** Data section follows **

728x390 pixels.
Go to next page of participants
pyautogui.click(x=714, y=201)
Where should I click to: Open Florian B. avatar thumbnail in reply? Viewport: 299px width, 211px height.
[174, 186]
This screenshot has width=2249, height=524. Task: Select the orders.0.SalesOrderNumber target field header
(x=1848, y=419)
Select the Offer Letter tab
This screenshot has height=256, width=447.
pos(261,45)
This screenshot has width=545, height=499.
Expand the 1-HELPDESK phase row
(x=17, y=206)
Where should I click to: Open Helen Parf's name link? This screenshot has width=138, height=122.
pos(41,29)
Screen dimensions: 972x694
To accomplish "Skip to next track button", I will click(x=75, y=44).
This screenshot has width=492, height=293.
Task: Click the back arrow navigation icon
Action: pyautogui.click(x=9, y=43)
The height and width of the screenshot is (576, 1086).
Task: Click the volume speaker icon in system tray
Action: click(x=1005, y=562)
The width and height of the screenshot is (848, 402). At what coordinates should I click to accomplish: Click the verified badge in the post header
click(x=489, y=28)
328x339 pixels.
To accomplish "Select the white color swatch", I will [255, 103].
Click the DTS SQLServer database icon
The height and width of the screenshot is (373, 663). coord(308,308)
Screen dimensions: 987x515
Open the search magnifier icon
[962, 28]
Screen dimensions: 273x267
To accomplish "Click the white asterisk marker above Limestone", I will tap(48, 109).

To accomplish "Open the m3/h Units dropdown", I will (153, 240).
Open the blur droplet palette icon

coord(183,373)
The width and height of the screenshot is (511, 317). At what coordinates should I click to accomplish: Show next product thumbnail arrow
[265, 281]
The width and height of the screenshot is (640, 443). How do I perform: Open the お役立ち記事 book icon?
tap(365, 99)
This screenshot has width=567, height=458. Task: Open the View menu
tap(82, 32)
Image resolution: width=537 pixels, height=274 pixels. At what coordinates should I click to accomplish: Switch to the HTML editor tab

** End of Data section **

● Task item: Every line above in which the word "dimensions" occurs is to be copied.

● Exercise output:
Screen dimensions: 972x694
Screen dimensions: 987x515
Screen dimensions: 273x267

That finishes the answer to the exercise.